DATA FOR THE TASK: Begin

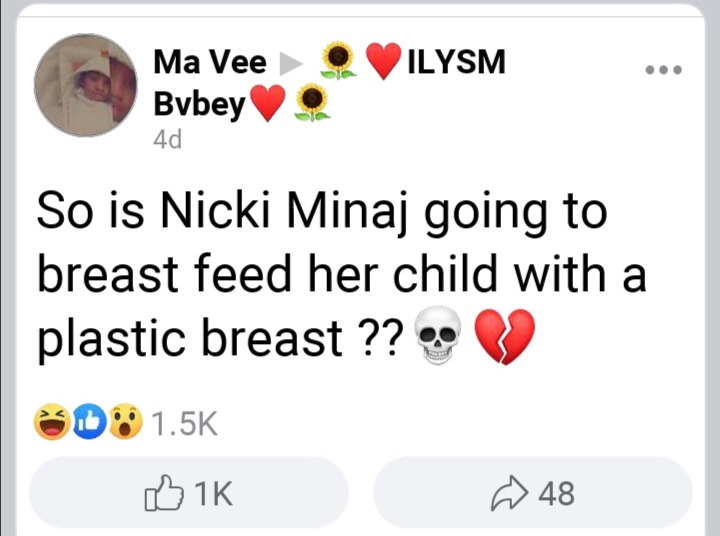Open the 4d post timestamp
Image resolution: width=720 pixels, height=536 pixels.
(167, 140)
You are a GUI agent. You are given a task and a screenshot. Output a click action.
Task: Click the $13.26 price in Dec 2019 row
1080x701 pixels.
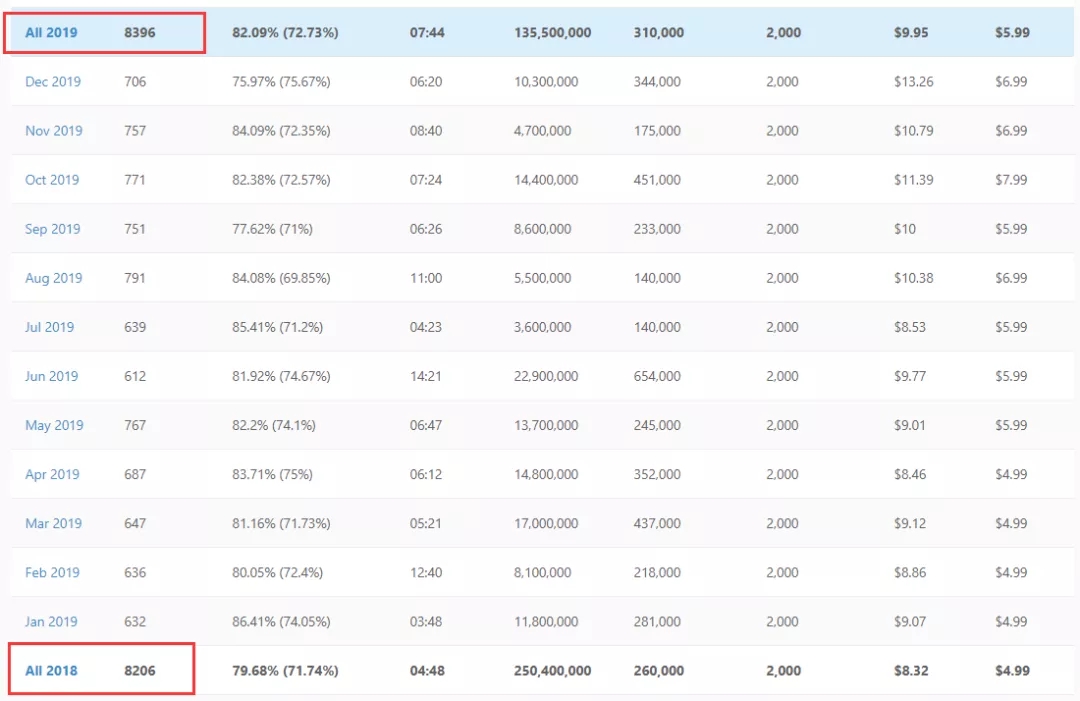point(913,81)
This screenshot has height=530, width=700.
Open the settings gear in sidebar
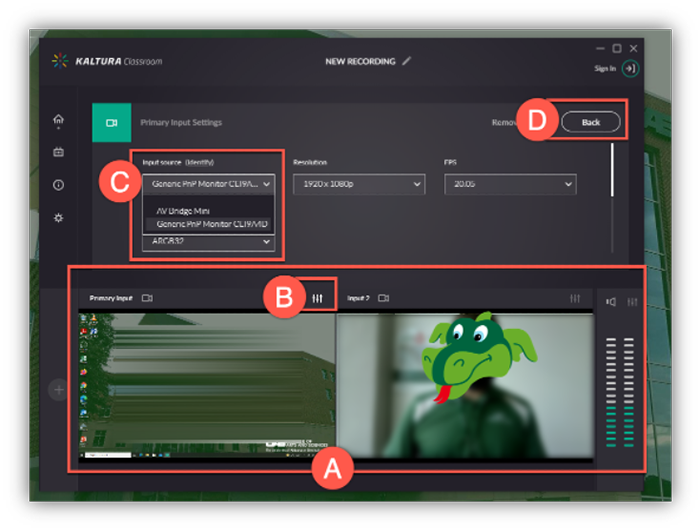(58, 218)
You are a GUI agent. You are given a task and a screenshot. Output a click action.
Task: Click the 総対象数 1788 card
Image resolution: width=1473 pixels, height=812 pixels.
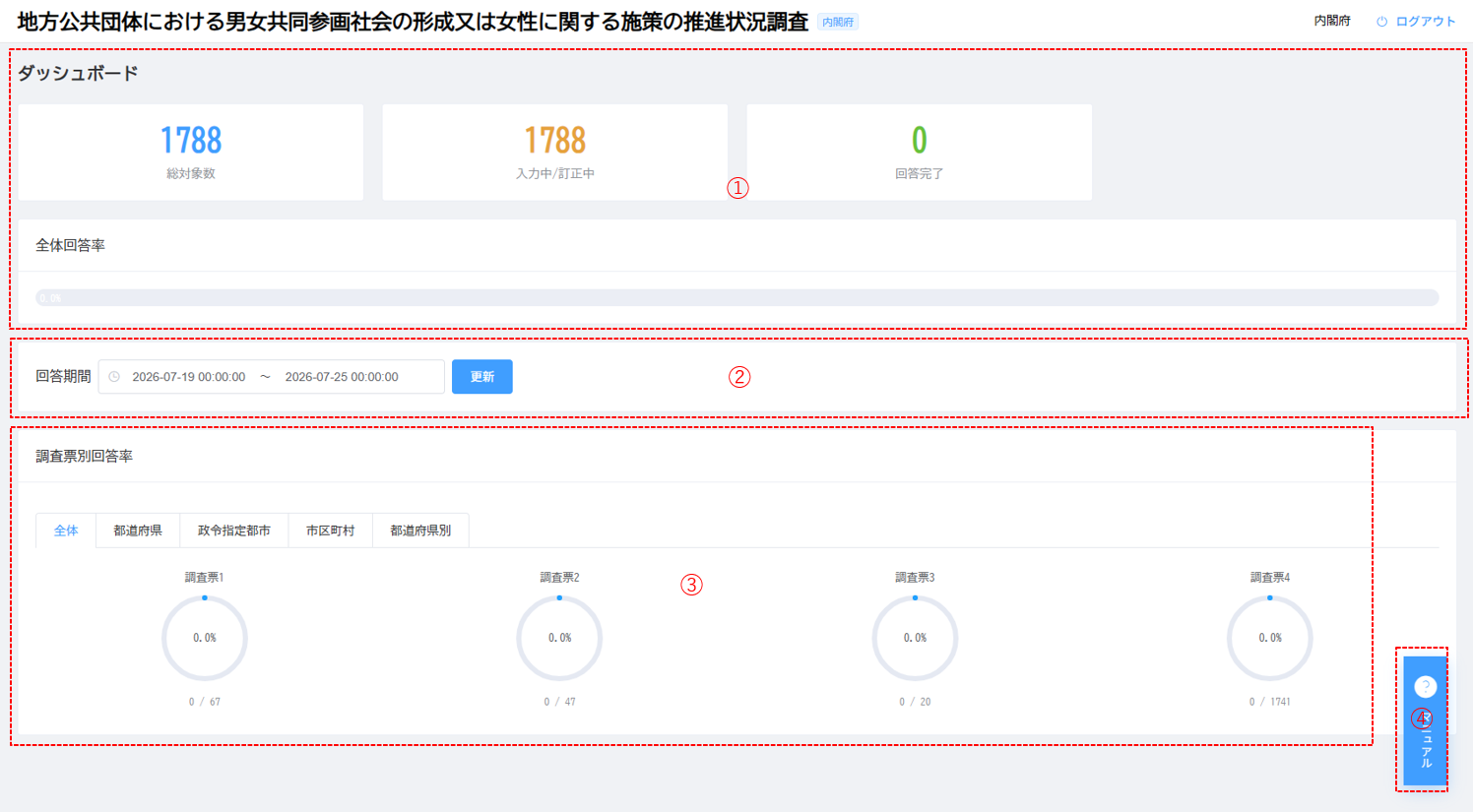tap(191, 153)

DATA FOR THE TASK: End
DATA FOR THE TASK: Begin

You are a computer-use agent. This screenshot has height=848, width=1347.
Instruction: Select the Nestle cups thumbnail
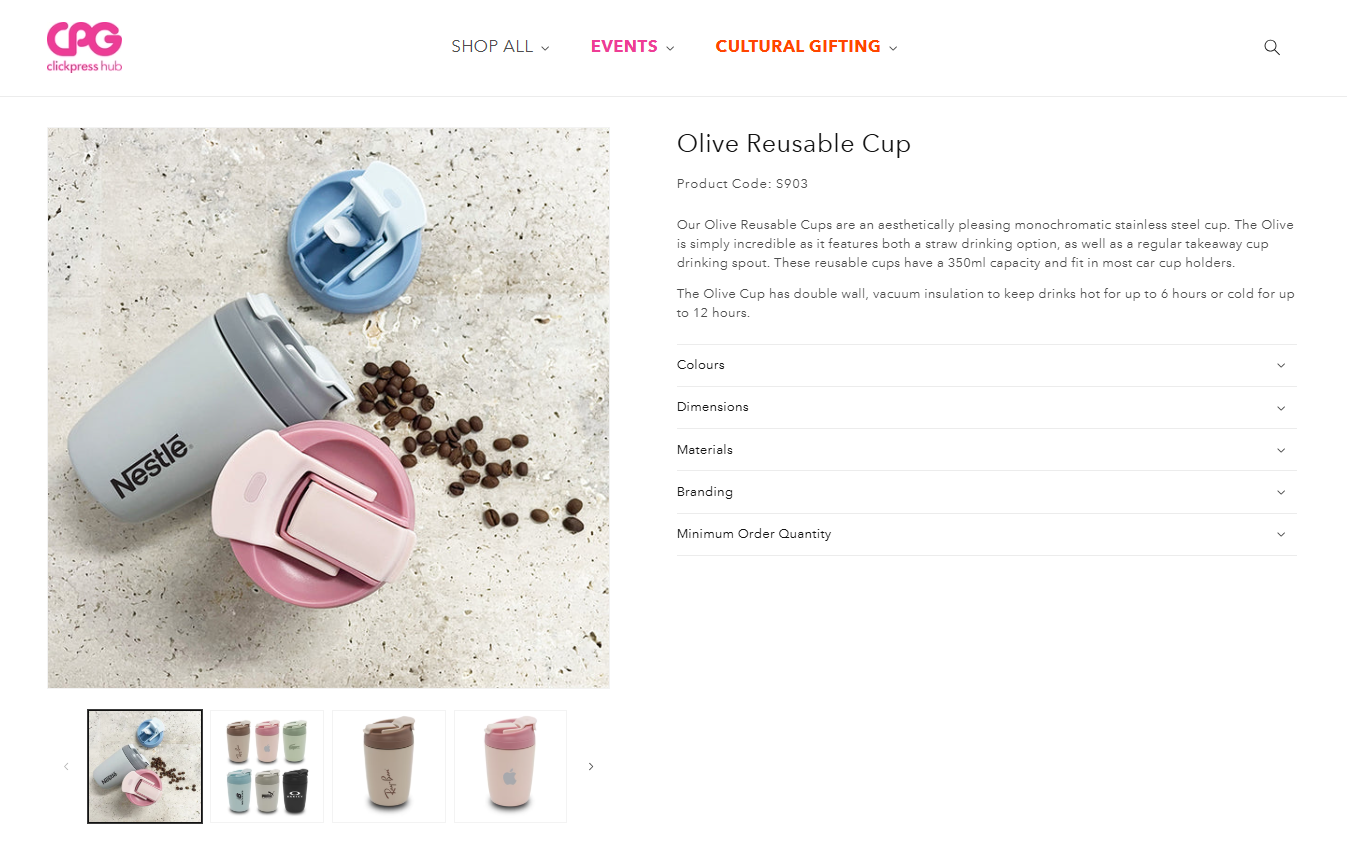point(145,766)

DATA FOR THE TASK: End

__PROBLEM TO WORK ON__. Check the entries above line by line and return each one containing the word "This".

__RESULT BELOW__.
This screenshot has height=530, width=700.
You are a computer-use agent. This screenshot has height=848, width=1347.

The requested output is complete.